*WORKING DATA:*
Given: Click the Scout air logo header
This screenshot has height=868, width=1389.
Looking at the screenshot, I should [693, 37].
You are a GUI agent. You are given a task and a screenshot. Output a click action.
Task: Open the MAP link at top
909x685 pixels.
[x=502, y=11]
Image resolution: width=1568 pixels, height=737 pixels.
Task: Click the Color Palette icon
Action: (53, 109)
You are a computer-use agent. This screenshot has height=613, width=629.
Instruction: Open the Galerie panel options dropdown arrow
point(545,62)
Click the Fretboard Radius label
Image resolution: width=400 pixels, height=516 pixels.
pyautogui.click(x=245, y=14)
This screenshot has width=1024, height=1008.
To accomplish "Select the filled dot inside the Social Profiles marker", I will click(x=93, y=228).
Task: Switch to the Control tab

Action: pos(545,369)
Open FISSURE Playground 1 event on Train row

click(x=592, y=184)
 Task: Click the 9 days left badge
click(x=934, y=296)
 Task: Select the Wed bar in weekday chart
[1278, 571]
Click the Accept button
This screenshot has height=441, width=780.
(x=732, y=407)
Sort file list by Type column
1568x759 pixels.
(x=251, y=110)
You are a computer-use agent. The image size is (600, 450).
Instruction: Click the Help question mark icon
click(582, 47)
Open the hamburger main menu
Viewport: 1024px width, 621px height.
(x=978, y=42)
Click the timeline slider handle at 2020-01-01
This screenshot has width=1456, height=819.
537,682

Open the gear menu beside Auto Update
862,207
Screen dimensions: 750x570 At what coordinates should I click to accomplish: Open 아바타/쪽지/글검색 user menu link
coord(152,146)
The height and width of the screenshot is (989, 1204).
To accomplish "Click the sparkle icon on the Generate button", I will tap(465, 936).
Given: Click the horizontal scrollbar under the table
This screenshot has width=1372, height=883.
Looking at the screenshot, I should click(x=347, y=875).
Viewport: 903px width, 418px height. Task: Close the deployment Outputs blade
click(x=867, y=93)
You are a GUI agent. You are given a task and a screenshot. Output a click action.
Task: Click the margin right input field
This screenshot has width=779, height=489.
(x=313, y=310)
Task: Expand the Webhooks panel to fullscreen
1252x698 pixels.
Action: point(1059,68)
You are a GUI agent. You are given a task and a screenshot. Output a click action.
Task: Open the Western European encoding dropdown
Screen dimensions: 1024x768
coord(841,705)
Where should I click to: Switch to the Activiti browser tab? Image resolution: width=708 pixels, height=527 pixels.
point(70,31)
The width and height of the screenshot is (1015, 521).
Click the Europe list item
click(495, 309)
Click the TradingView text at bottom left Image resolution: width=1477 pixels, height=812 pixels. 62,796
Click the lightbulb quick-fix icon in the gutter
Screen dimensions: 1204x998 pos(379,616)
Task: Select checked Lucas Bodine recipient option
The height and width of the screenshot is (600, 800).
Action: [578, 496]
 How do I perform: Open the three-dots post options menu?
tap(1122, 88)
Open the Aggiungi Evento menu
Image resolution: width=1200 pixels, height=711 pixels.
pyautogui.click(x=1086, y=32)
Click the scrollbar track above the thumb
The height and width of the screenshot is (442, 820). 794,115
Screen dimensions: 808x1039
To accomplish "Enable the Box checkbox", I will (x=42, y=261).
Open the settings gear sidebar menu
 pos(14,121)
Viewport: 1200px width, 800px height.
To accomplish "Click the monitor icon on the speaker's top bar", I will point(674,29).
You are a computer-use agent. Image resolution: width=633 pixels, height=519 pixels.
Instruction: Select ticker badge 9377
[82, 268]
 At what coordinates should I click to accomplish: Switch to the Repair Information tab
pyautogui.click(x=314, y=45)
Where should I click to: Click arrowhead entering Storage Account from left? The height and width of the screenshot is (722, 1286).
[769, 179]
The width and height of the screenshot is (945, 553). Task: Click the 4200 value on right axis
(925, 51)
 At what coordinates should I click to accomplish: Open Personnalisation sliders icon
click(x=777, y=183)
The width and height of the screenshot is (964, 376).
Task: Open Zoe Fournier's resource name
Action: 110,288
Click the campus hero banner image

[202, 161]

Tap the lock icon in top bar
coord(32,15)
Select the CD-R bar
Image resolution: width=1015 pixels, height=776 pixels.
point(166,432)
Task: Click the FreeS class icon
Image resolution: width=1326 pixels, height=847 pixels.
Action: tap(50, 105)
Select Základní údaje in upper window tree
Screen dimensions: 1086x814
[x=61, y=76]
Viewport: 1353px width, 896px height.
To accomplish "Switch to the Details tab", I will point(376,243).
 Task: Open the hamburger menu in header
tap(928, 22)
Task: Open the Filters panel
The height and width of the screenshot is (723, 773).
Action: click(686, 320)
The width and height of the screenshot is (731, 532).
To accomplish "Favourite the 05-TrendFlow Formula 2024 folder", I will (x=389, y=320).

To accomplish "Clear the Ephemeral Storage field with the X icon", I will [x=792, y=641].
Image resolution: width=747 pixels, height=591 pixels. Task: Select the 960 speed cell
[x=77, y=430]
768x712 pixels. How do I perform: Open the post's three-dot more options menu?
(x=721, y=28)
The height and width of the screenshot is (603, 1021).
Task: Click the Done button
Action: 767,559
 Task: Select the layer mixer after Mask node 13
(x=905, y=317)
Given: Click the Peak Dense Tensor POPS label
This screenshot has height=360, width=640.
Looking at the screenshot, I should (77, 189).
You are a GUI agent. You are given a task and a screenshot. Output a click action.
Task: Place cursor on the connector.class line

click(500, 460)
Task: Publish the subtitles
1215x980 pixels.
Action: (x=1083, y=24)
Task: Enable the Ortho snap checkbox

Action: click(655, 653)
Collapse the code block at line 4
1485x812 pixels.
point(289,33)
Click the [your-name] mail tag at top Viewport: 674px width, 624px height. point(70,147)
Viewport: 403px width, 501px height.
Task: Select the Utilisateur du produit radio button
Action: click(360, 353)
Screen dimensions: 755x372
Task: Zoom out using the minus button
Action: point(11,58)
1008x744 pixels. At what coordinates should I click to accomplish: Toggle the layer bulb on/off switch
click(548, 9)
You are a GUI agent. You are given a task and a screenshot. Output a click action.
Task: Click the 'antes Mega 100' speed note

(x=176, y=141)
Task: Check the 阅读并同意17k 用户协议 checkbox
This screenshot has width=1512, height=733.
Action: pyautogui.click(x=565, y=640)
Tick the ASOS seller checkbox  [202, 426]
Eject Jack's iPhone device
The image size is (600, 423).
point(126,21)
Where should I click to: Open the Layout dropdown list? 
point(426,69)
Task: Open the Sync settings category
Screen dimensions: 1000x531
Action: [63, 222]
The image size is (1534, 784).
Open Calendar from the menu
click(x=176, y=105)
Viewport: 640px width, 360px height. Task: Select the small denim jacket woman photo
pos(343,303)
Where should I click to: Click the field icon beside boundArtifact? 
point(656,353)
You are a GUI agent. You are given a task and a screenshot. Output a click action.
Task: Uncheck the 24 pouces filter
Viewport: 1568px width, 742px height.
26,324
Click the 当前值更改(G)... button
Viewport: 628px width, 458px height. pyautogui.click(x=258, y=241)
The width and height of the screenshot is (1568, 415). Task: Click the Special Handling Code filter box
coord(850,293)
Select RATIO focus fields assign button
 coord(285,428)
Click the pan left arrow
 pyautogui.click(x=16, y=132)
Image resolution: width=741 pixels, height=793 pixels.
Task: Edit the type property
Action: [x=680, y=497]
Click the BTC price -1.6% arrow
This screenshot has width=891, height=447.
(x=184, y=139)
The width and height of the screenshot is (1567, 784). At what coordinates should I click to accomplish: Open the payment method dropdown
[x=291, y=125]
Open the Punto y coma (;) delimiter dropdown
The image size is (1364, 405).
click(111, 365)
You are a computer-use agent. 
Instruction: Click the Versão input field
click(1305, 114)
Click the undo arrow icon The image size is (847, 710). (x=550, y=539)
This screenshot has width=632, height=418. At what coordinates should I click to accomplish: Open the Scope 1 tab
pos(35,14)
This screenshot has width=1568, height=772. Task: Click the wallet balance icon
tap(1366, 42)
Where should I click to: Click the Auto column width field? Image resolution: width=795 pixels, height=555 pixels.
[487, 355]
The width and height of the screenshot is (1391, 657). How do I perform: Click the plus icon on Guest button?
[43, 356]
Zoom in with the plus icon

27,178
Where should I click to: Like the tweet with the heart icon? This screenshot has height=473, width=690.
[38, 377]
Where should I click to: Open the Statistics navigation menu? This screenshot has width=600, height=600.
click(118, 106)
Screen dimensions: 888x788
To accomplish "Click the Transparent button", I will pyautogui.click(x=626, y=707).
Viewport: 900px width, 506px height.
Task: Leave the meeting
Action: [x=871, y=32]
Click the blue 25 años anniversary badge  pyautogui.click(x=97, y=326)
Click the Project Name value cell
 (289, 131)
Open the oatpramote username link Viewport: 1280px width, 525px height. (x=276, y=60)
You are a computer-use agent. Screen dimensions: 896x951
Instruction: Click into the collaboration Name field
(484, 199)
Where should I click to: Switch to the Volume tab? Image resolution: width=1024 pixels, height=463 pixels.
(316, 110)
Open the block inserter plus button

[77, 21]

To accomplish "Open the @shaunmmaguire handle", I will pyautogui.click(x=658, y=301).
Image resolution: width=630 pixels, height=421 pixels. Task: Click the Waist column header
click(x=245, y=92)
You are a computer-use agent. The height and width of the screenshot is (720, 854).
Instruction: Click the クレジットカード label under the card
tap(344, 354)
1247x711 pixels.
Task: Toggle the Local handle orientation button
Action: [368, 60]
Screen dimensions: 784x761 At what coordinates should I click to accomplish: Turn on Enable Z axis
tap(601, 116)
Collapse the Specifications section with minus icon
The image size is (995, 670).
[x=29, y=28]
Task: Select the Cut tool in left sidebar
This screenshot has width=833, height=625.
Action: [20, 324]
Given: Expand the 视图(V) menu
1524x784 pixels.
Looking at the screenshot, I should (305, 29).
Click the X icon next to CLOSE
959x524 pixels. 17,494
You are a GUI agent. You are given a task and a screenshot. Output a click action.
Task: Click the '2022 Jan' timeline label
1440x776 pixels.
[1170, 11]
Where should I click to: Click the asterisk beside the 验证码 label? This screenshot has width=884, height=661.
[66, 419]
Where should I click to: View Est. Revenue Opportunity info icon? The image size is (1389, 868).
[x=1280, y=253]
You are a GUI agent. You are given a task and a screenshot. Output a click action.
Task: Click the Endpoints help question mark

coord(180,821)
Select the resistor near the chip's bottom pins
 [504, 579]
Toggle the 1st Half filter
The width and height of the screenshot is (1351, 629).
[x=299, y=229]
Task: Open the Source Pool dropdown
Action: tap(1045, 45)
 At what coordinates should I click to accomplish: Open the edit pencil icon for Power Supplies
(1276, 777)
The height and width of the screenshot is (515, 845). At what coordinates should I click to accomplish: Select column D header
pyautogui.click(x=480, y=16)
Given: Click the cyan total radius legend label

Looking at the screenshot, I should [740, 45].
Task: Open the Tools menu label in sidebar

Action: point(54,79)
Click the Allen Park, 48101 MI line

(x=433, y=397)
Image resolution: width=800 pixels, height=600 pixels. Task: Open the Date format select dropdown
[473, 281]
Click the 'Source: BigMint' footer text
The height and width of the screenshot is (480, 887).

*TASK TO COMPLETE:* Exactly repeat the lines running from the top of the listing to the line bearing "This screenshot has width=1024, height=1008.", both of those lines included, and only them.

*ANSWER TO THIS PROBLEM:*
Given: Click the Scout air logo header
This screenshot has height=868, width=1389.
Looking at the screenshot, I should [693, 37].
You are a GUI agent. You are given a task and a screenshot. Output a click action.
Task: Open the MAP link at top
909x685 pixels.
[x=502, y=11]
Image resolution: width=1568 pixels, height=737 pixels.
Task: Click the Color Palette icon
Action: (53, 109)
You are a computer-use agent. This screenshot has height=613, width=629.
Instruction: Open the Galerie panel options dropdown arrow
point(545,62)
Click the Fretboard Radius label
Image resolution: width=400 pixels, height=516 pixels.
pyautogui.click(x=245, y=14)
This screenshot has width=1024, height=1008.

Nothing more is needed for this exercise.